Your task
Look below for the line containing "The height and width of the screenshot is (602, 1249)." and the line containing "Click the 127% badge in Orders card"; repeat exactly those two lines and all lines between them, and nothing else.
************
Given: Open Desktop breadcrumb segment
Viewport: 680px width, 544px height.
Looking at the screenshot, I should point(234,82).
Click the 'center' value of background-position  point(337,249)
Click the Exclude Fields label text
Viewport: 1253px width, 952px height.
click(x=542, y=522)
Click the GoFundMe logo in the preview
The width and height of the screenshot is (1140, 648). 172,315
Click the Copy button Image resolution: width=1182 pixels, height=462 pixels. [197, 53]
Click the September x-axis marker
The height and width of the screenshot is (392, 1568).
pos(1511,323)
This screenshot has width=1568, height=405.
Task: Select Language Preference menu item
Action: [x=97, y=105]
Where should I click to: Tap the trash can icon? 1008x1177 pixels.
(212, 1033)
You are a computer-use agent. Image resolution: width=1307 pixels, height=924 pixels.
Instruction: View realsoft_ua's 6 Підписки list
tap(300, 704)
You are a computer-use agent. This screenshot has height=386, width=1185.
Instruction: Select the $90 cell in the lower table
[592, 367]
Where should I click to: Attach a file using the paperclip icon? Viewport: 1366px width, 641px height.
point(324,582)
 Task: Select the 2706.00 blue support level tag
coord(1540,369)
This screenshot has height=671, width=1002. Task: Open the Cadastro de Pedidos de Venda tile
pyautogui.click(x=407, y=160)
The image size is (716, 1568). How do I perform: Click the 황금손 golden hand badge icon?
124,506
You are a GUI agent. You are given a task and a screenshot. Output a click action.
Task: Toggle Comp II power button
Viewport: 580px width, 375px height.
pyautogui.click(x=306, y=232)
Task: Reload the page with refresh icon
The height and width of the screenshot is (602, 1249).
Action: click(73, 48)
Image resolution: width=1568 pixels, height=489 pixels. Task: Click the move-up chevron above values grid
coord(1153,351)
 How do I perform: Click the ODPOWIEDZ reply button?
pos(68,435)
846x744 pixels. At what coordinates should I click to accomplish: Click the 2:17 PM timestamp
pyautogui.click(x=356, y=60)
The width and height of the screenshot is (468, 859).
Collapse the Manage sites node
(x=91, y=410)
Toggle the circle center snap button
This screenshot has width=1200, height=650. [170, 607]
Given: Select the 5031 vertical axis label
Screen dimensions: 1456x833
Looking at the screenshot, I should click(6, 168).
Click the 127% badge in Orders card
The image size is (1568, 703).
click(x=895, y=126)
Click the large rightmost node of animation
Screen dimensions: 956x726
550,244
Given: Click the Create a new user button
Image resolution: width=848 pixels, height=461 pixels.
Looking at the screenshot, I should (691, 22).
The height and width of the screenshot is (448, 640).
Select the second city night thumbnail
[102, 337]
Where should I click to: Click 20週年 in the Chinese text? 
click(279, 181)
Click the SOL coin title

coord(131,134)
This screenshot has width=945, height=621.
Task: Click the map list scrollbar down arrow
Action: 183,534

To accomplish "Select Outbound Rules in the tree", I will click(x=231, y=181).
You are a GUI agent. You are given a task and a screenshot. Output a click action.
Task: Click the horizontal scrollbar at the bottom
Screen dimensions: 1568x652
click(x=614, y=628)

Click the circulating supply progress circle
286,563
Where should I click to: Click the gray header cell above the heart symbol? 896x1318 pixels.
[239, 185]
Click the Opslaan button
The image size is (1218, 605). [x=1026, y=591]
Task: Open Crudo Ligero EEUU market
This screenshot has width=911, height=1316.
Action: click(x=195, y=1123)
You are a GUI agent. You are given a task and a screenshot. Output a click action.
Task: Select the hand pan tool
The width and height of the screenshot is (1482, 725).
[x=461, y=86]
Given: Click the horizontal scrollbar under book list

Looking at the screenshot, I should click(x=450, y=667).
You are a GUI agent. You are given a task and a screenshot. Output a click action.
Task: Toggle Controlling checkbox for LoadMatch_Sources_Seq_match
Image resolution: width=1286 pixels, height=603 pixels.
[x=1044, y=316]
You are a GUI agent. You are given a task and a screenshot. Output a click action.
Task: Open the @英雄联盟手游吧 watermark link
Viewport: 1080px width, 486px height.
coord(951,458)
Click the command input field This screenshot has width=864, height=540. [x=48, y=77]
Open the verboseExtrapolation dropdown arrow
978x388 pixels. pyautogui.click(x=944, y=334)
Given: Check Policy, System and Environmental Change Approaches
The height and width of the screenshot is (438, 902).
************
Output of the exercise
The height and width of the screenshot is (602, 1249).
Action: click(73, 48)
Image resolution: width=1568 pixels, height=489 pixels. Task: Click the move-up chevron above values grid
coord(1153,351)
 How do I perform: Click the ODPOWIEDZ reply button?
pos(68,435)
846x744 pixels. At what coordinates should I click to accomplish: Click the 2:17 PM timestamp
pyautogui.click(x=356, y=60)
The width and height of the screenshot is (468, 859).
Collapse the Manage sites node
(x=91, y=410)
Toggle the circle center snap button
This screenshot has width=1200, height=650. [170, 607]
Given: Select the 5031 vertical axis label
Screen dimensions: 1456x833
Looking at the screenshot, I should click(6, 168).
Click the 127% badge in Orders card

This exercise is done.